==== TASK DATA ====

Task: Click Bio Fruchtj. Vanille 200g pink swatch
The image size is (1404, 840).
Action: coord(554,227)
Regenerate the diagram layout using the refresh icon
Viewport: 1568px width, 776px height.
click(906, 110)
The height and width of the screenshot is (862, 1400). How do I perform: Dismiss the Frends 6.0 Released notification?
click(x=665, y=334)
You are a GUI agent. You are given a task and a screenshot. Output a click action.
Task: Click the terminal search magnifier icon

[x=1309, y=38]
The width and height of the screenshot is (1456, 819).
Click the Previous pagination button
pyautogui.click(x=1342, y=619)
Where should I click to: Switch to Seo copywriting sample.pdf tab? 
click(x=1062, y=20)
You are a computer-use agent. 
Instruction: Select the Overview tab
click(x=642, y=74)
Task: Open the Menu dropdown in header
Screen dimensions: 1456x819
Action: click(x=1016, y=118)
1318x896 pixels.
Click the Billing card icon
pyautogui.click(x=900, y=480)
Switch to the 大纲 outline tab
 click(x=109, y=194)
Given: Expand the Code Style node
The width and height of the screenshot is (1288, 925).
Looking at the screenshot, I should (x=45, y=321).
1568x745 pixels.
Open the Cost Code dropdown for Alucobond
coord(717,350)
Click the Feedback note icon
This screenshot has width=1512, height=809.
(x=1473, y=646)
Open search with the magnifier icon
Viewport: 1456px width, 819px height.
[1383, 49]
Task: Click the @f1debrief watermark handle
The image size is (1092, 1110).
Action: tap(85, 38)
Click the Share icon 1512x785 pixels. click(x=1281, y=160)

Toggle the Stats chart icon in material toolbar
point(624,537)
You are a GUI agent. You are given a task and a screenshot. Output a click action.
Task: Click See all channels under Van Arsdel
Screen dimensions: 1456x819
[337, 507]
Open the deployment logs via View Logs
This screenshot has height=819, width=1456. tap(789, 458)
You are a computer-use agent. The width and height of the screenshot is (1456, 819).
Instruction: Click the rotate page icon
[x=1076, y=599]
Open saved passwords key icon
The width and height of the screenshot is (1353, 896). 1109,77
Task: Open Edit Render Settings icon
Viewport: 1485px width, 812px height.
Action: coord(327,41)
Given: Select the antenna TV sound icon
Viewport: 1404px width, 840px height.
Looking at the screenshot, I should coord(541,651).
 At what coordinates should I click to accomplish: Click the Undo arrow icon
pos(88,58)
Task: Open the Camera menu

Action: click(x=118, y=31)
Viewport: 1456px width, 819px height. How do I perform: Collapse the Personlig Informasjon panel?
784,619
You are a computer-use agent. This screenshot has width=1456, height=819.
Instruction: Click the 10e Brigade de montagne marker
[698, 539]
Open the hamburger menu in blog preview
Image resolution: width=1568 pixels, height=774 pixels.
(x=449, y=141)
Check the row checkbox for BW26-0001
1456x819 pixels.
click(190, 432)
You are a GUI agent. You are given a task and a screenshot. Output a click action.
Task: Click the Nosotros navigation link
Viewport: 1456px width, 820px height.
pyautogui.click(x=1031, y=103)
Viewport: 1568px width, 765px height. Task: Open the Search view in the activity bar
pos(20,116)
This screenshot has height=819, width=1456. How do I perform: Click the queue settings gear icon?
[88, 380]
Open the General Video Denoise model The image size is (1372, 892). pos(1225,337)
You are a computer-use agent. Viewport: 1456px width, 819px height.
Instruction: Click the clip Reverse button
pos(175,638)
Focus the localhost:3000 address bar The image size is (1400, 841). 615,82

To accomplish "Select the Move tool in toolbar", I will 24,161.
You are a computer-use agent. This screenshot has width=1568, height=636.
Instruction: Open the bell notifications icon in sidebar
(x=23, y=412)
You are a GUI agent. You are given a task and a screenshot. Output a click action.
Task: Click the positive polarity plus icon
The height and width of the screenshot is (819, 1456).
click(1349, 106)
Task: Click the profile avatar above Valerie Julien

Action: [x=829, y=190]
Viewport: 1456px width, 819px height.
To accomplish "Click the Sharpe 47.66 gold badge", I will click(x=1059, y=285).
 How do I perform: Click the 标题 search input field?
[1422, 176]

====

▶ **PROMPT**
Each record is to be repeated exactly.

▶ **EXERCISE SOLUTION**
Task: Click Bio Fruchtj. Vanille 200g pink swatch
The image size is (1404, 840).
Action: coord(554,227)
Regenerate the diagram layout using the refresh icon
Viewport: 1568px width, 776px height.
click(906, 110)
The height and width of the screenshot is (862, 1400). How do I perform: Dismiss the Frends 6.0 Released notification?
click(x=665, y=334)
You are a GUI agent. You are given a task and a screenshot. Output a click action.
Task: Click the terminal search magnifier icon

[x=1309, y=38]
The width and height of the screenshot is (1456, 819).
Click the Previous pagination button
pyautogui.click(x=1342, y=619)
Where should I click to: Switch to Seo copywriting sample.pdf tab? 
click(x=1062, y=20)
You are a computer-use agent. 
Instruction: Select the Overview tab
click(x=642, y=74)
Task: Open the Menu dropdown in header
Screen dimensions: 1456x819
Action: click(x=1016, y=118)
1318x896 pixels.
Click the Billing card icon
pyautogui.click(x=900, y=480)
Switch to the 大纲 outline tab
 click(x=109, y=194)
Given: Expand the Code Style node
The width and height of the screenshot is (1288, 925).
Looking at the screenshot, I should (x=45, y=321).
1568x745 pixels.
Open the Cost Code dropdown for Alucobond
coord(717,350)
Click the Feedback note icon
This screenshot has width=1512, height=809.
(x=1473, y=646)
Open search with the magnifier icon
Viewport: 1456px width, 819px height.
[1383, 49]
Task: Click the @f1debrief watermark handle
The image size is (1092, 1110).
Action: tap(85, 38)
Click the Share icon 1512x785 pixels. click(x=1281, y=160)

Toggle the Stats chart icon in material toolbar
point(624,537)
You are a GUI agent. You are given a task and a screenshot. Output a click action.
Task: Click See all channels under Van Arsdel
Screen dimensions: 1456x819
[337, 507]
Open the deployment logs via View Logs
This screenshot has height=819, width=1456. tap(789, 458)
You are a computer-use agent. The width and height of the screenshot is (1456, 819).
Instruction: Click the rotate page icon
[x=1076, y=599]
Open saved passwords key icon
The width and height of the screenshot is (1353, 896). 1109,77
Task: Open Edit Render Settings icon
Viewport: 1485px width, 812px height.
Action: coord(327,41)
Given: Select the antenna TV sound icon
Viewport: 1404px width, 840px height.
Looking at the screenshot, I should coord(541,651).
 At what coordinates should I click to accomplish: Click the Undo arrow icon
pos(88,58)
Task: Open the Camera menu

Action: click(x=118, y=31)
Viewport: 1456px width, 819px height. How do I perform: Collapse the Personlig Informasjon panel?
784,619
You are a computer-use agent. This screenshot has width=1456, height=819.
Instruction: Click the 10e Brigade de montagne marker
[698, 539]
Open the hamburger menu in blog preview
Image resolution: width=1568 pixels, height=774 pixels.
(x=449, y=141)
Check the row checkbox for BW26-0001
1456x819 pixels.
click(190, 432)
You are a GUI agent. You are given a task and a screenshot. Output a click action.
Task: Click the Nosotros navigation link
Viewport: 1456px width, 820px height.
pyautogui.click(x=1031, y=103)
Viewport: 1568px width, 765px height. Task: Open the Search view in the activity bar
pos(20,116)
This screenshot has height=819, width=1456. How do I perform: Click the queue settings gear icon?
[88, 380]
Open the General Video Denoise model The image size is (1372, 892). pos(1225,337)
You are a computer-use agent. Viewport: 1456px width, 819px height.
Instruction: Click the clip Reverse button
pos(175,638)
Focus the localhost:3000 address bar The image size is (1400, 841). 615,82

To accomplish "Select the Move tool in toolbar", I will 24,161.
You are a computer-use agent. This screenshot has width=1568, height=636.
Instruction: Open the bell notifications icon in sidebar
(x=23, y=412)
You are a GUI agent. You are given a task and a screenshot. Output a click action.
Task: Click the positive polarity plus icon
The height and width of the screenshot is (819, 1456).
click(1349, 106)
Task: Click the profile avatar above Valerie Julien

Action: [x=829, y=190]
Viewport: 1456px width, 819px height.
To accomplish "Click the Sharpe 47.66 gold badge", I will click(x=1059, y=285).
 How do I perform: Click the 标题 search input field?
[1422, 176]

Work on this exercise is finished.